Los jinetes de la Pustza, los gauchos de Europa

Written on February 26, 2008 by Arantza de Areilza in Arts & Cultures & Societies, Literature

Arantza de Areilza

Pustza El libro de Mirella Ferrara, "Los Pueblos de la Tierra" me ha llevado hasta la Pustza,  la árida llanura húngara al este del Tisa, cuyo nombre deriva del eslavo pust que significa "tierra desolada" . La Pustza es una región de pastoreo basada en una economía de subsistencia. No tendría gran cosa de particular si no fuese por que ese pastoreo se realiza a caballo. Esos criadores de ganado de etnia húngara, de caracteres nórdicos, orientales, alpinos y turco-mongoles que simbolizan la historia de esas tierras, pasan por ser uno de los pueblos más diestros en el arte ecuestre.

Los jinetes de la Pustza viven en pueblos formados por tanyas, casas construidas de adobe divididas en tres estancias dedicadas respectivamente a los huéspedes , a la cocina y a la vida familiar. Sus pueblos, protegidos por muros circulares, están tradicionalmente dispuestos de forma radial alrededor de una plaza central de la que nacen las calles. Pajares y establos se erigen junto a las casas cuya parte posterior se destina al huerto.

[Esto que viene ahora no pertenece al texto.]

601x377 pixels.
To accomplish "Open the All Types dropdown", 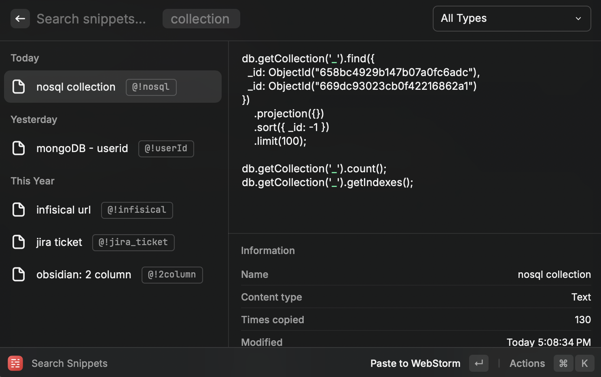I will coord(511,19).
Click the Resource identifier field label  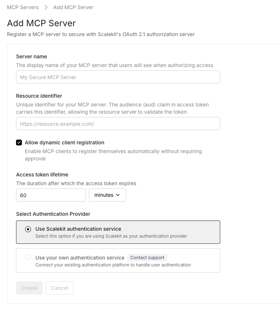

Hung_2 La vida de pastoreo en la Pustza está regida por rígidas normas consuetudinarias basadas en una estricta jerarquía necesaria para la supervivencia del grupo en un medio climático hostil. Los criadores de caballos, maestros jinetes y lanzadores de lazo,ocupan la cima de la pirámide social, y gozan del más alto reconocimiento entre los ganaderos húngaros. En función de las tareas desempeñadas, se establecen subcategorías, como las de los csikós, los que vigilan los caballos; los föszámadó, los pastores;y, los számadó bojitár, los cuidadores de potros. Por debajo de ellos,están los pastores de ovejas, los jahászy; y de cerdos, los kondás.

La feria anual de ganado que celebran en verano es el momento de reunión de los distintos clanes criadores moradores de la estepa de Pustza. En esta celebración estival,  los jinetes lucen trajes ceremoniales consistentes en característicos abrigos de fieltro azul, chaleco negro, botas de monta de cuero y sombrero negro en forma de tricornio. 

Me pregunto que conversación mantendrían un jinete de la Pustza y un gaucho de la Pampa en un frío atardecer en la llanura.